The parameters used as input in the characterisation of our proteins are the protein sequences that are exposed in the Parts Page.
Amount of protein needed to coat our aerogel
Knowing the structure of our proteins was an essential aspect in the analysis of the quantity of proteins that would be needed to coat the aerogel. Some major assumptions were made on this part that we are going to expose later in the implementation.
In this part, the aerogel was first considered as a flat surface to use the surface of a cylinder as coating area, then the protein's structure and affinity to cellulose were used to geometrically coat the cylinder surface in placing the protein in an adjacent manner. The assumption here was that we considered the protein as elongated structures that attach perpendicular to the cellulose. In the model, the placement of the proteins was chosen to be ideal however the reality won’t be ideal in the placement of a monolayer of proteins. We considered a security factor to insure total coverage of the aerogels . We chose to confirm the model by looking for the affinity of the proteins toward cellulose and considered for this purpose a basic statistical approach.
We had different parameters that needed to be considered and we listed the most of them in (Table.1)
Parameters | Definition | Chosen value | Source |
---|---|---|---|
Aerogel properties | |||
Height (t) | Represents the height of the aerogel to be coated (Unit in mm) | 4.5 | Measured using Kayence VHX-7000 series microscope3. |
Diameter (d) | Represents the diameter of the aerogel to be coated (Unit in mm) | 30 | Measured using Kayence VHX-7000 series microscope3. |
Protein properties | |||
01a Extinction Coefficient (01a) | Represents the absorption constant associated to 01a protein sequence (unit in 1/M.1/cm) | 83810 | Taken using the sequence designed by the company who constructed our plasmids and using Expasy4. |
01a Extinction Coefficient (03a) | Represents the absorption constant associated to 03a protein sequence (unit in 1/M.1/cm) | 91010 | Taken using the sequence designed by the company who constructed our plasmids and using Expasy4. |
01a Molar Weight | Represents the Molar Weight of the protein 01a (Unit in g/mol) | 77798.84 | Similar to the extinction coefficient |
03a Molar Weight | Represents the Molar Weight of the protein 03a (Unit in g/mol) | 71498.66 | Similar to the extinction coefficient |
Security Factor (Q) | Factor that was defined to insure total coating of the aerogel surface | 2 | Taking into account the formation of one to two layers of proteins on the aerogel |
The parameters in (Table 2) were used into a jupyter notebook to get an adequate output.
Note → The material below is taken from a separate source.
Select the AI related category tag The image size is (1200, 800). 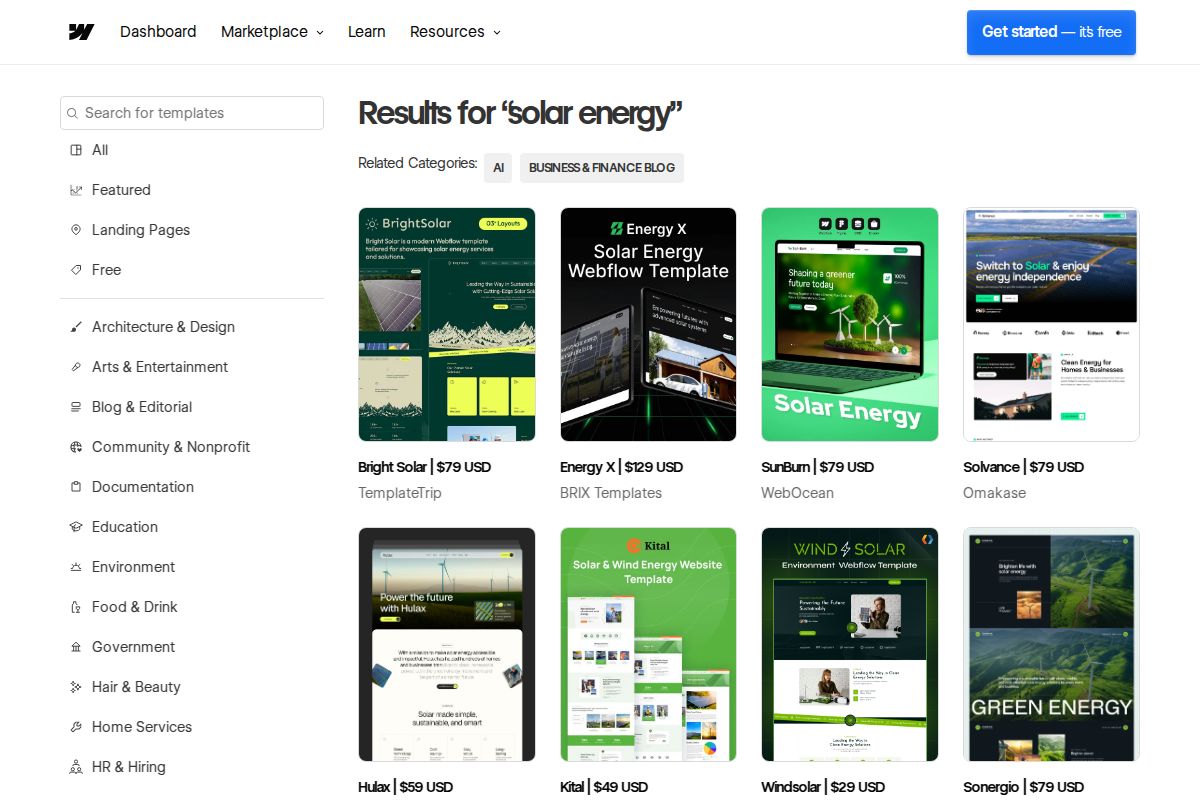coord(498,168)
The jupyter notebook can be accessible by all iGEM teams after the competition to have time to document the code.
Implementation and results
Protein characterization
In order to characterize the two recombinant proteins of interest 01a and 03b, we studied the known domains of our proteins to model them separately and assess their geometry. For an individual assessment, we looked into each unique domain of interest from snapgene and we used the EMBL-EBI’s Sequence Similarity Searching FASTA. This is a method comparing the uploaded sequence with sequence databases through fast local alignment searching.
Both recombinant proteins presented the same attachment domains:
Click here to discover more information about attachement domains !
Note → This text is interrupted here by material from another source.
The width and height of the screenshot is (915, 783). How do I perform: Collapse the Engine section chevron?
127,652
Cellulose Binding Domain (CBD)
This domain is known to have a very high affinity with the cellulose molecules, since the aerogel was mostly composed of cellulose and air. We inserted our sequence coding for the CBD in the FASTA algorithm. The major resembling protein existing is the Mini Scaffolding protein that we could access its structure using the following (link). In (fig.4), we identified a cylindrical shape of this protein segment. The specific shape permitted the high affinity toward cellulose. The chain had around 190 residus and its structure would be crucial to have adherent recombinant proteins.
Monomer of streptavidin (mSA)
In the project approach, we wanted to give a certain modularity to our insulation material. Therefore, throughout an mSA-Avitag linkage, the aerogel had different properties made possible using the mSA binding. The 3D configuration of this sequence must be the most adapted to attract biotinylated avitags. We found that our sequence was the closest to the Streptavidin- V1 protein. In (fig.5), we distinguished a small helicoidal structure that represents the region where we had the Avidin-like structure. This part had 122 residus which was coherent with the length of the sequence chosen by our team.
In the aim of protecting the cellulose aerogel different proteins were selected to efficiently functionalize the material. The major elements of this functionalization were described below:
Click here to discover more about our core functionalization chains !
Silk Protein
As described in the design page, the silk protein permitted the hydrophobization of the material. The structure in the litterature was usually elongated due to repetition of short protein segments. When executing the FASTA algorithm on the precise segment we opted to use on the recombinant proteins, we saw (fig.5) how the confident part in the prediction was the very long twisted plane. The end linkage segments did not have a valid predicted structure.
The following structure (fig.6) was a description of a protein similar to our sequence with a strong matching sequence and 70 % of identity between the two structures. Even though the structure coded by our plasmid was smaller in residu count, we were convinced that the final structure of this part was still going to be elongated and flat.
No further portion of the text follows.